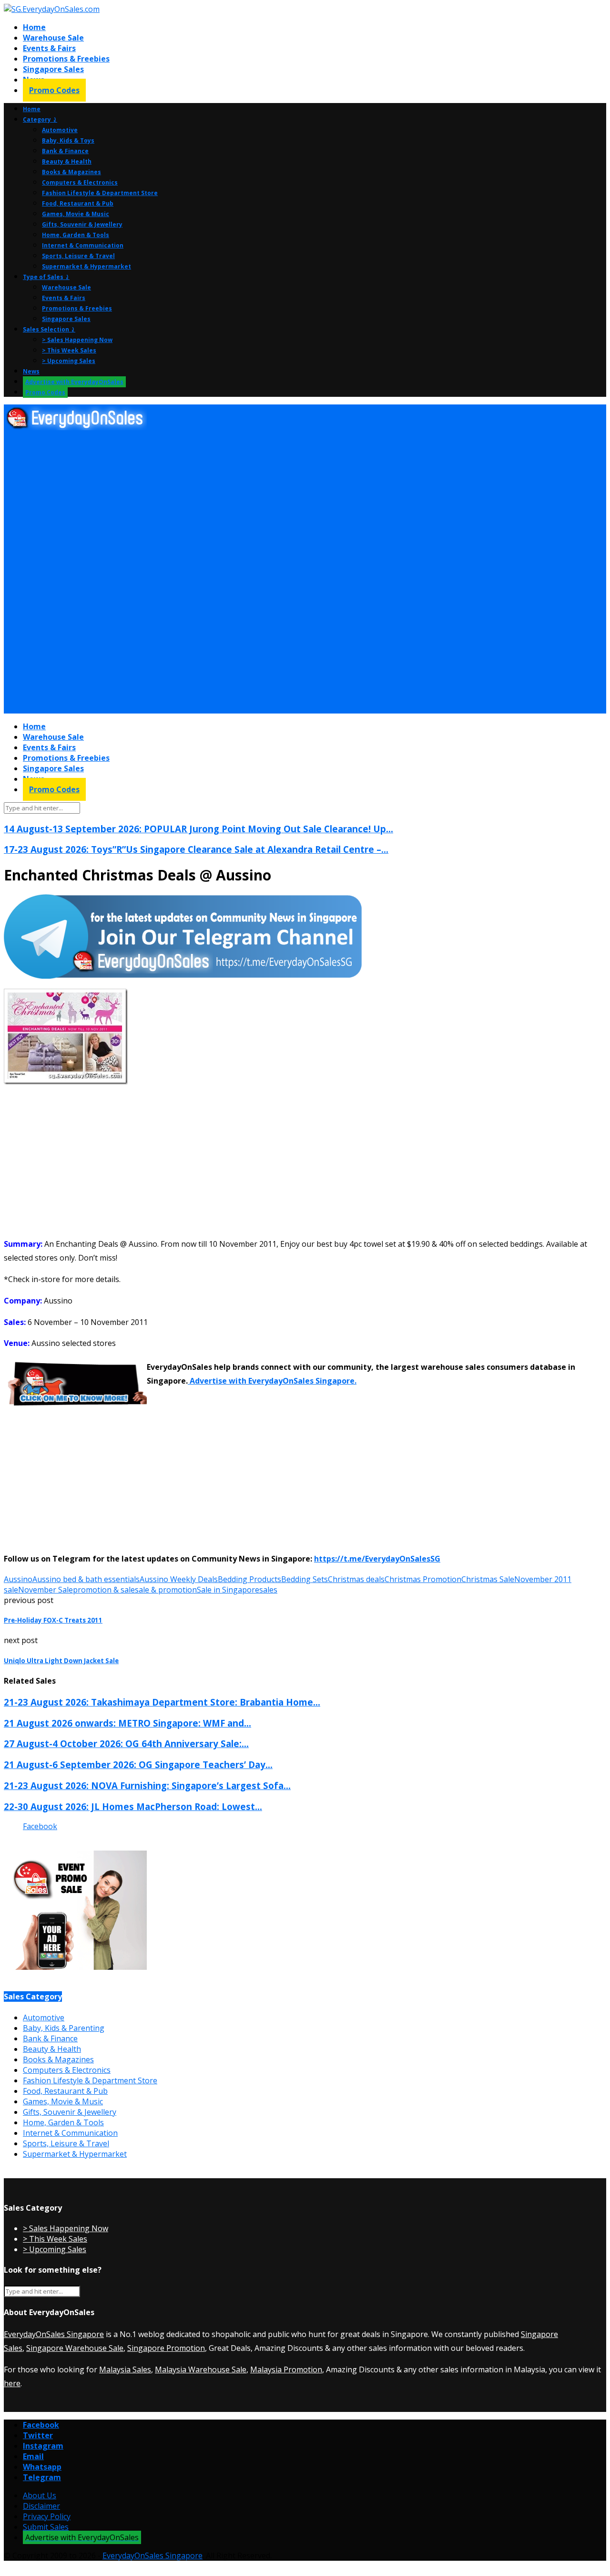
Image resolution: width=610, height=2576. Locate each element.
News (31, 371)
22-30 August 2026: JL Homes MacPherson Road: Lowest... (133, 1806)
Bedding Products (249, 1579)
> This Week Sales (69, 350)
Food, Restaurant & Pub (77, 203)
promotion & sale (104, 1589)
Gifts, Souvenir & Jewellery (82, 224)
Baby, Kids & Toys (68, 140)
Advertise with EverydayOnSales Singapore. (272, 1381)
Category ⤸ (40, 119)
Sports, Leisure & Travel (78, 256)
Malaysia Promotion (286, 2369)
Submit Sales (46, 2527)
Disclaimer (41, 2506)
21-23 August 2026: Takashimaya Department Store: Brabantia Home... (162, 1702)
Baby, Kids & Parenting (63, 2028)
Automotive (60, 130)
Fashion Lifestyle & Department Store (100, 193)
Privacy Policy (47, 2516)
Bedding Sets (304, 1579)
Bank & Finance (65, 151)
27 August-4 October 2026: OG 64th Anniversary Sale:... (126, 1743)
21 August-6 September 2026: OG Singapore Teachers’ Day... (138, 1764)
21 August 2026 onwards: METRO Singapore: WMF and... (127, 1723)
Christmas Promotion (423, 1579)
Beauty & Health (67, 161)
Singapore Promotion (166, 2348)
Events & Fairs (49, 48)
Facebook (40, 1826)
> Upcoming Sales (68, 361)
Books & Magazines (71, 172)
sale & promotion (166, 1589)
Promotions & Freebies (66, 58)
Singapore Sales (53, 69)
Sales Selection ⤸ (49, 329)
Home (34, 27)
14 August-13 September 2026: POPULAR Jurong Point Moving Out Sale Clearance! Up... (198, 829)
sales (268, 1589)
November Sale (45, 1589)
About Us (39, 2495)
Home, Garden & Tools (75, 235)
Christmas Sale (487, 1579)
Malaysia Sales (125, 2369)
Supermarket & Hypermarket (86, 266)
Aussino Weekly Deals (179, 1579)
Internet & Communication (82, 245)
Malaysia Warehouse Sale (200, 2369)
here (12, 2383)
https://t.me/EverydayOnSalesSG (377, 1558)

**Work instructions**
How many lines above include the word "Christmas"? Answer with the number alone.

**Task output**
2